Input material: Begin

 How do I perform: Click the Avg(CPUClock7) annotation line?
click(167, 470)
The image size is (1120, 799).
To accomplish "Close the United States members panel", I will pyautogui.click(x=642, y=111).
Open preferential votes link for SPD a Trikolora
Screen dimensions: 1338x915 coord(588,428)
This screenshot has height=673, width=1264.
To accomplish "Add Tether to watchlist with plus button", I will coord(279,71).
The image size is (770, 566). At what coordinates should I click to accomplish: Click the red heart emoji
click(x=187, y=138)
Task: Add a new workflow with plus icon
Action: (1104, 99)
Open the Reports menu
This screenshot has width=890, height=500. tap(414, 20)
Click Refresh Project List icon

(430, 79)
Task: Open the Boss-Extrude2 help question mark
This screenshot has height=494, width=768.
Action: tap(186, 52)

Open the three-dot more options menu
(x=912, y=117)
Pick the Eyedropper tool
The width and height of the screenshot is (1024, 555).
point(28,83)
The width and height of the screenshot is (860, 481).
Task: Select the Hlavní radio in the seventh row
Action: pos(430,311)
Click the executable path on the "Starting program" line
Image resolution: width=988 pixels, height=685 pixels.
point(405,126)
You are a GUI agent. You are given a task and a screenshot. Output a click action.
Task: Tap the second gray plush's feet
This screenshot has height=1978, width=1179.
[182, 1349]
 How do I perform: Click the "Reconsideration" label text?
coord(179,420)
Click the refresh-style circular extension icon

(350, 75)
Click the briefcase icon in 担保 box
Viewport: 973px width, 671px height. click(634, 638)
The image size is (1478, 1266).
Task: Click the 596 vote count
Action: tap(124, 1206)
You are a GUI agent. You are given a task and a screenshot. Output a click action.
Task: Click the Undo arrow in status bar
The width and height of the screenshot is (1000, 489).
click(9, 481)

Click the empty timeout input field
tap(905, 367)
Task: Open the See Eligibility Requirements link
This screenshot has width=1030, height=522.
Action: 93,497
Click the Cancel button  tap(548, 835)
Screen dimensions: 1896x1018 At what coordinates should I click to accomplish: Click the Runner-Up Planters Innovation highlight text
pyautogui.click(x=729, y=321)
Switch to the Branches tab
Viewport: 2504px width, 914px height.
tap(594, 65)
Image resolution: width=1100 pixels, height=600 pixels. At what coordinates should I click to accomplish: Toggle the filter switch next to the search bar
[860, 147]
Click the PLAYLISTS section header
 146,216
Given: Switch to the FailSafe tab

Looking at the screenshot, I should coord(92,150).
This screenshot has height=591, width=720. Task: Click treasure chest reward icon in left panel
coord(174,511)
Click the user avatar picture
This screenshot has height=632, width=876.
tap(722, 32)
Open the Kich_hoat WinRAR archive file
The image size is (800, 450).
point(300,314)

Input material: End

**About this exercise:** Each record above must be output without any alteration.

**Your response:**
 How do I perform: Click the Avg(CPUClock7) annotation line?
click(167, 470)
The image size is (1120, 799).
To accomplish "Close the United States members panel", I will pyautogui.click(x=642, y=111).
Open preferential votes link for SPD a Trikolora
Screen dimensions: 1338x915 coord(588,428)
This screenshot has height=673, width=1264.
To accomplish "Add Tether to watchlist with plus button", I will coord(279,71).
The image size is (770, 566). At what coordinates should I click to accomplish: Click the red heart emoji
click(x=187, y=138)
Task: Add a new workflow with plus icon
Action: (1104, 99)
Open the Reports menu
This screenshot has width=890, height=500. tap(414, 20)
Click Refresh Project List icon

(430, 79)
Task: Open the Boss-Extrude2 help question mark
This screenshot has height=494, width=768.
Action: tap(186, 52)

Open the three-dot more options menu
(x=912, y=117)
Pick the Eyedropper tool
The width and height of the screenshot is (1024, 555).
point(28,83)
The width and height of the screenshot is (860, 481).
Task: Select the Hlavní radio in the seventh row
Action: pos(430,311)
Click the executable path on the "Starting program" line
Image resolution: width=988 pixels, height=685 pixels.
point(405,126)
You are a GUI agent. You are given a task and a screenshot. Output a click action.
Task: Tap the second gray plush's feet
This screenshot has height=1978, width=1179.
[182, 1349]
 How do I perform: Click the "Reconsideration" label text?
coord(179,420)
Click the refresh-style circular extension icon

(350, 75)
Click the briefcase icon in 担保 box
Viewport: 973px width, 671px height. click(634, 638)
The image size is (1478, 1266).
Task: Click the 596 vote count
Action: tap(124, 1206)
You are a GUI agent. You are given a task and a screenshot. Output a click action.
Task: Click the Undo arrow in status bar
The width and height of the screenshot is (1000, 489).
click(9, 481)

Click the empty timeout input field
tap(905, 367)
Task: Open the See Eligibility Requirements link
This screenshot has width=1030, height=522.
Action: 93,497
Click the Cancel button  tap(548, 835)
Screen dimensions: 1896x1018 At what coordinates should I click to accomplish: Click the Runner-Up Planters Innovation highlight text
pyautogui.click(x=729, y=321)
Switch to the Branches tab
Viewport: 2504px width, 914px height.
tap(594, 65)
Image resolution: width=1100 pixels, height=600 pixels. At what coordinates should I click to accomplish: Toggle the filter switch next to the search bar
[860, 147]
Click the PLAYLISTS section header
 146,216
Given: Switch to the FailSafe tab

Looking at the screenshot, I should coord(92,150).
This screenshot has height=591, width=720. Task: Click treasure chest reward icon in left panel
coord(174,511)
Click the user avatar picture
This screenshot has height=632, width=876.
tap(722, 32)
Open the Kich_hoat WinRAR archive file
The image size is (800, 450).
point(300,314)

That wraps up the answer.